Lee Waters, Deputy Minister for climate change, from the Welsh Government, spoke about working together to reach net zero. “We know farming can deal with change and the choice is ours – do we act?
“Spending less on fertiliser and using fewer chemicals is a no-brainer and means we will spend less money and have less environmental impact,” said Lee.
Conference sessions underlined the need to produce as much sustainable food as we can in the UK, without diminishing natural capital, with profound changes to farming practices needed. “For the first time there might be a business case for producing food in harmony with nature,” said Patrick Holden, founding director at the Sustainable Food Trust.
Farmers urged to ‘know the baseline’
With sessions on soil health, carbon farming, mitigating climate change in agriculture, and all renewable energy types, the message to farmers was clear – know your baseline. Richard Bramley, chair of NFU Environment Forum, said “Regenerative farming is a long journey, but you need to start somewhere.
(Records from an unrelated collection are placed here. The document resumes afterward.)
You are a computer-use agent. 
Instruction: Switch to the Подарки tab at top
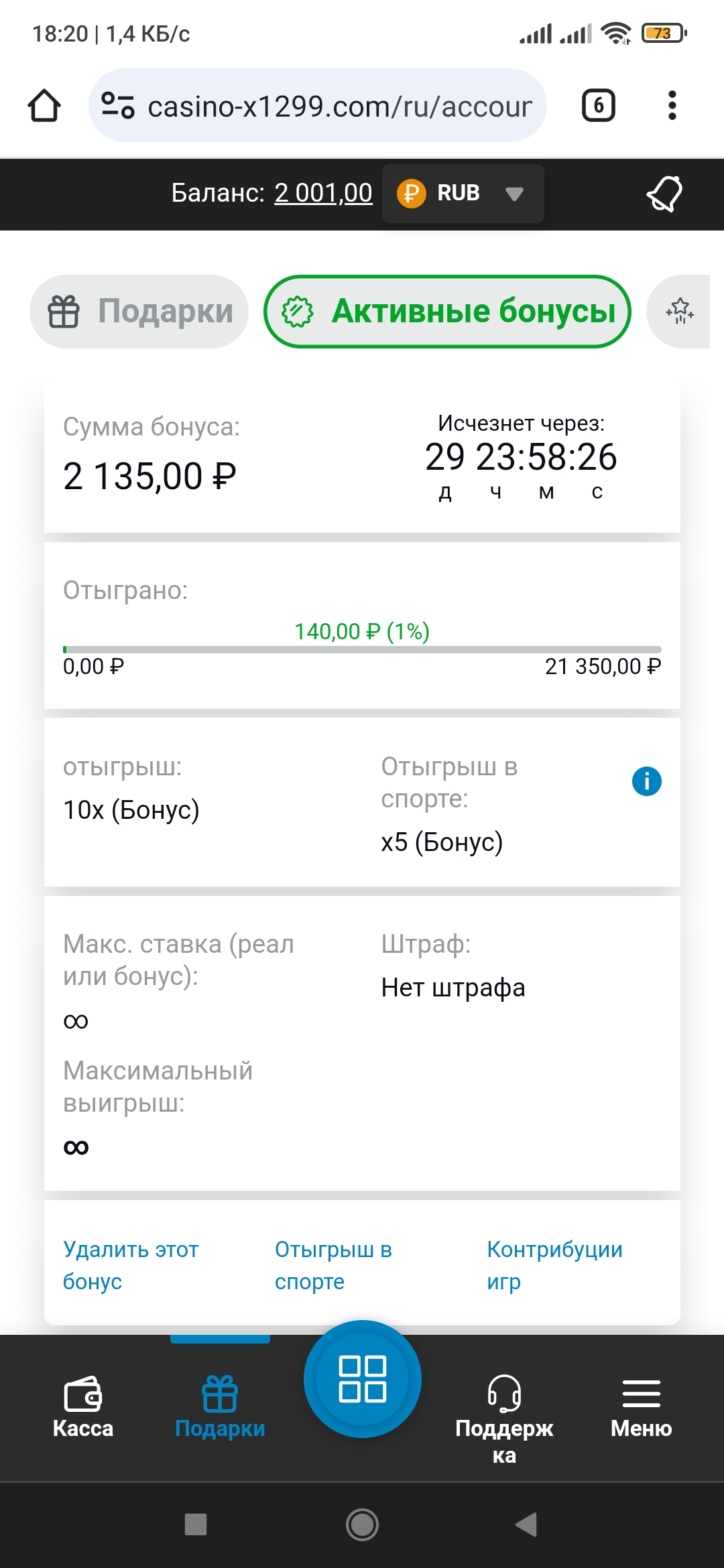pyautogui.click(x=139, y=312)
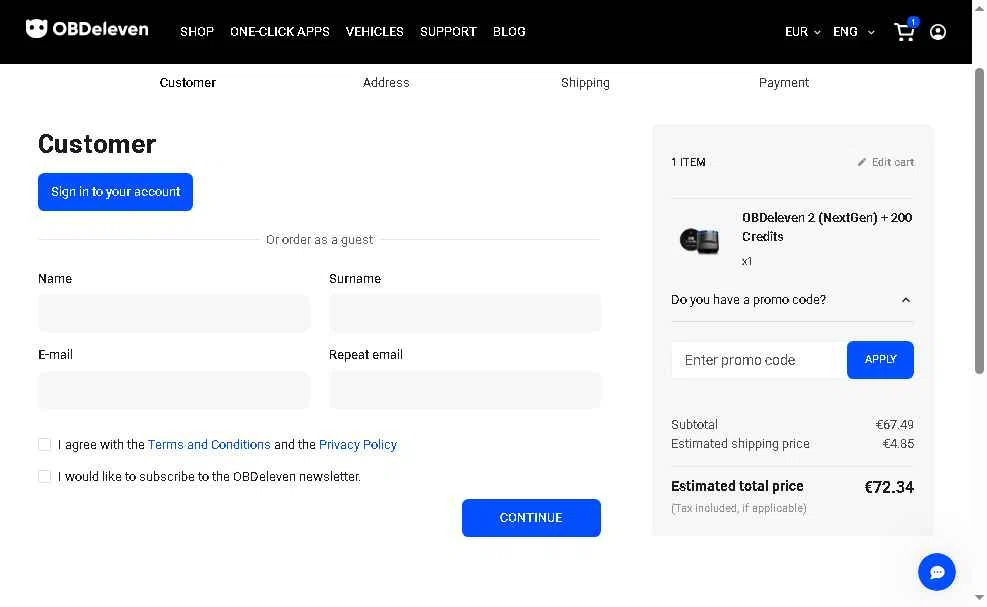Go to the Vehicles menu item
987x607 pixels.
(375, 32)
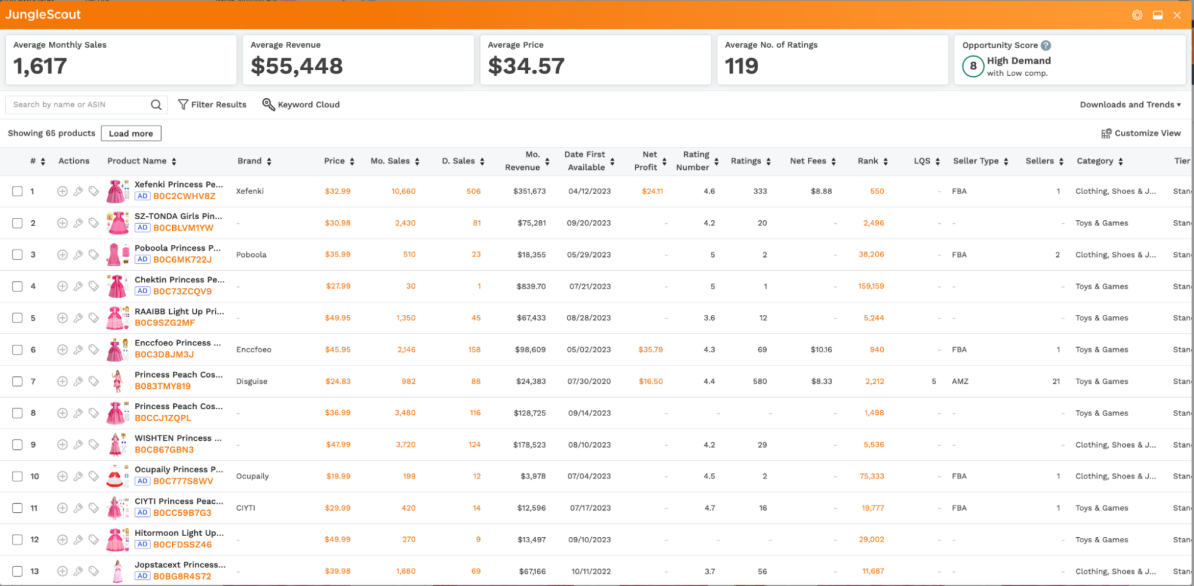Check the box for row 2 SZ-TONDA

click(x=17, y=223)
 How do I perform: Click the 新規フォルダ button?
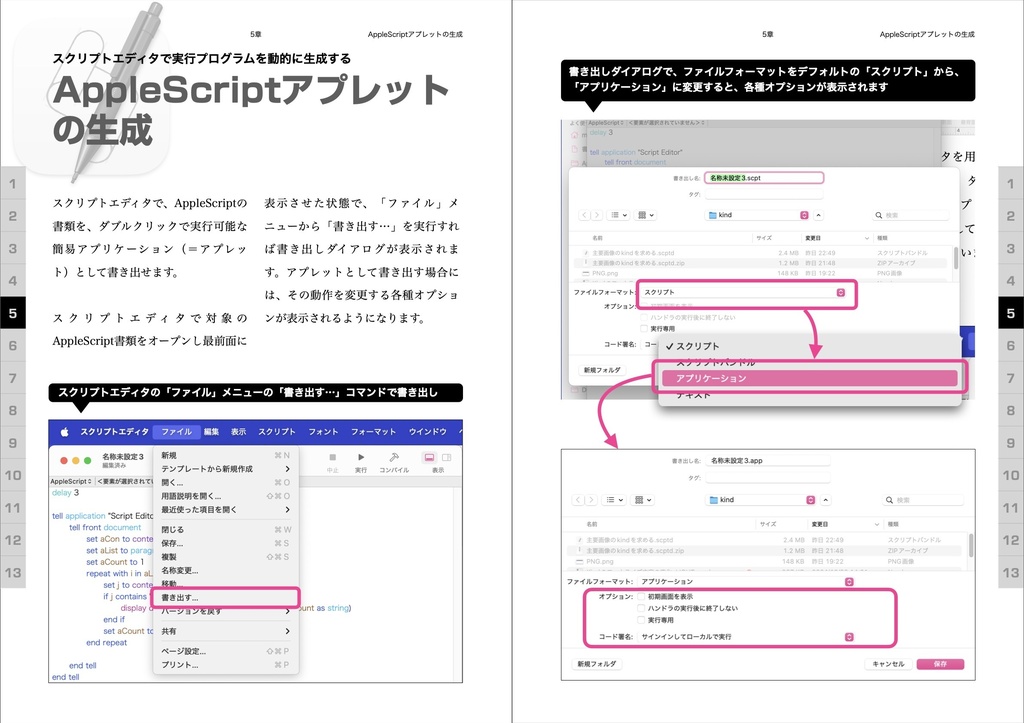(x=598, y=664)
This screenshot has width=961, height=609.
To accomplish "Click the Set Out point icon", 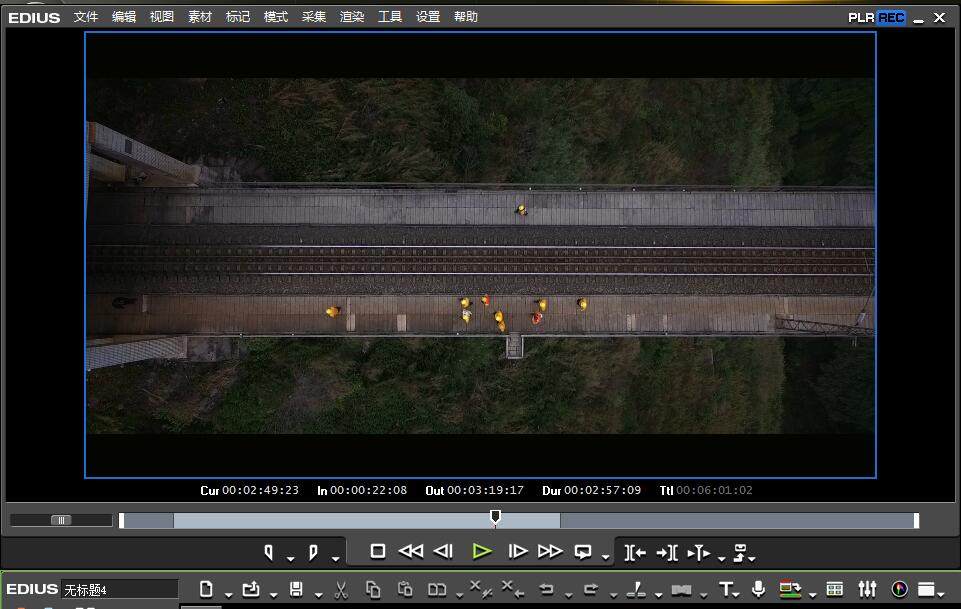I will tap(313, 551).
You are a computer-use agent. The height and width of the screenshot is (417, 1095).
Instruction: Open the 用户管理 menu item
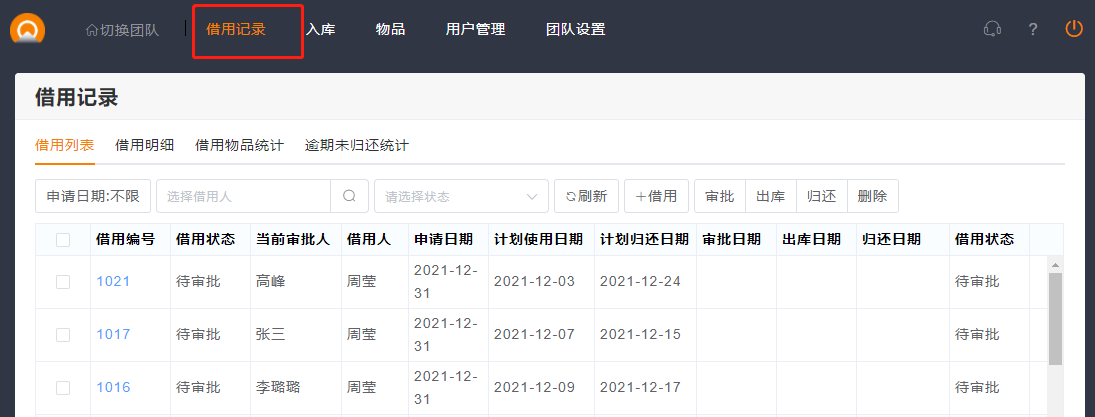[475, 29]
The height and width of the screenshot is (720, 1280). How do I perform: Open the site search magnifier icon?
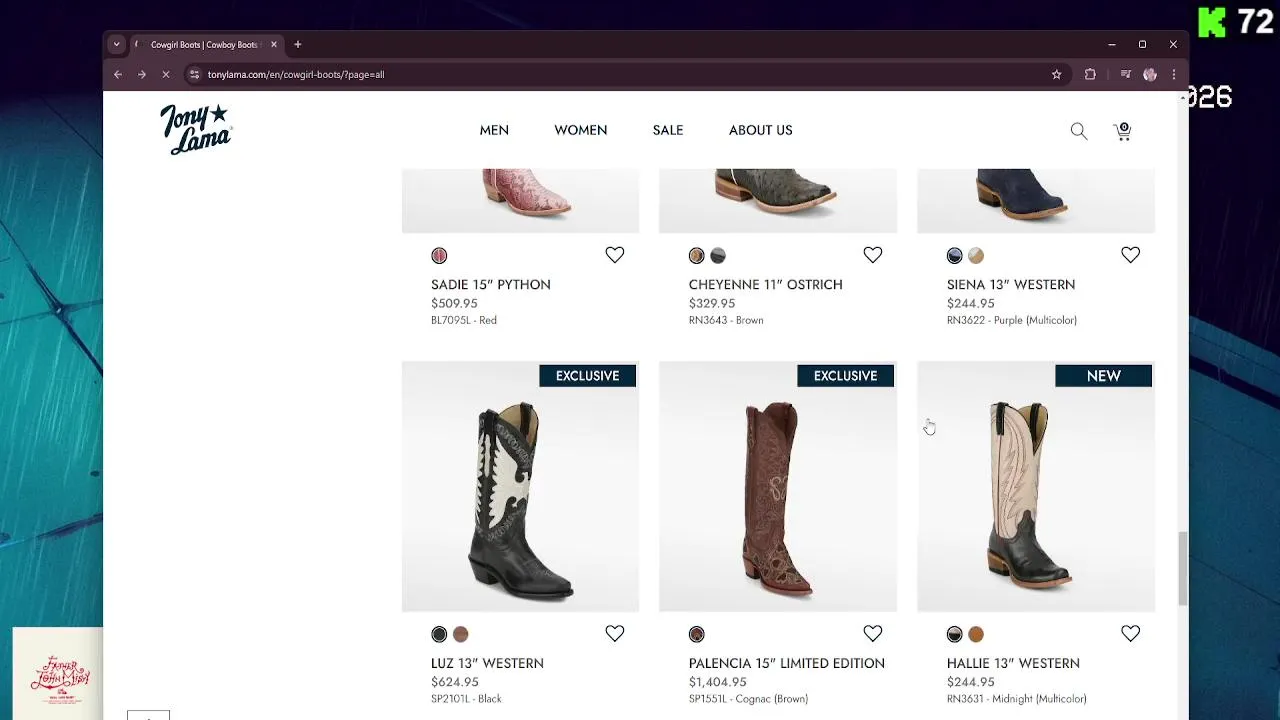pyautogui.click(x=1078, y=131)
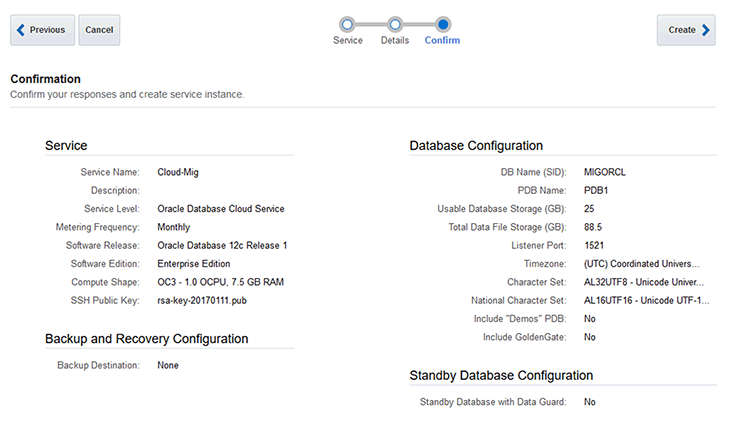This screenshot has width=750, height=428.
Task: Click the AL32UTF8 character set value
Action: tap(644, 282)
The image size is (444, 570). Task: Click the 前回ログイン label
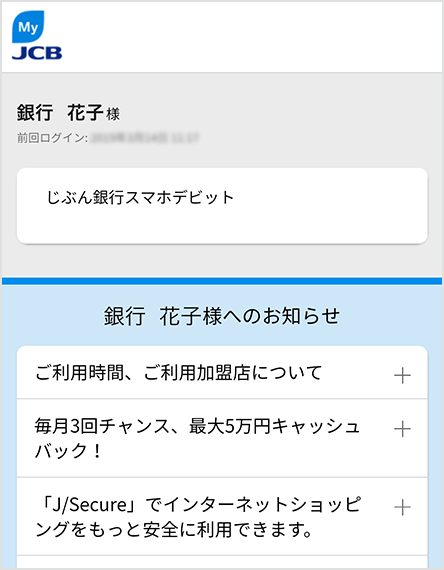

Identifying the items for you to address is key.”
Gavin Lane, CLA vice president, echoed this point in the debate on ‘Reaching Net Zero in Farming,’ chaired by Tom Heap. “Determining a baseline is crucial to highlighting areas we can do something about.
“We’ve got to work out how we reduce our artificial fertiliser requirements,” said Gavin.
Low Carbon Agriculture Show took place in person at the NAEC, Stoneleigh, over two days on 8 and 9 March 2022, welcoming thousands of farmers and landowners, and included four key areas of focus: Energy Now Expo, Environmental Business Expo, Low Emission Vehicles Expo, and Farm Technology Expo.
The event featured more than 100 expert speakers, with representatives from the Department for Environment, Food and Rural Affairs (Defra), the Department for Business, Energy and Industrial Strategy (BEIS), Department for Transport (DfT), Environment Agency, Welsh Government, National Farmers’ Union (NFU) and Country Land and Business Association (CLA) discussing topics ranging from soil health, carbon farming, and sustainable water management to updates on environmental land management schemes, and dedicated sessions for each renewable energy type, as well as agri-tech and seminars on energy storage and Low Emission Vehicles (LEVs).
“The show covered some of the most important issues affecting society today - energy security, climate change mitigation and food security," said event director David Jacobmeyer. "It was wonderful to see so many farmers and industry representatives who share this belief at the show and to be back in person! We're all looking forward to the next installment."
The next Low Carbon Agriculture show will take place on February 7th and 8th 2023 at the National Agriculture and Exhibition Centre (NAEC), Stoneleigh, Warwickshire.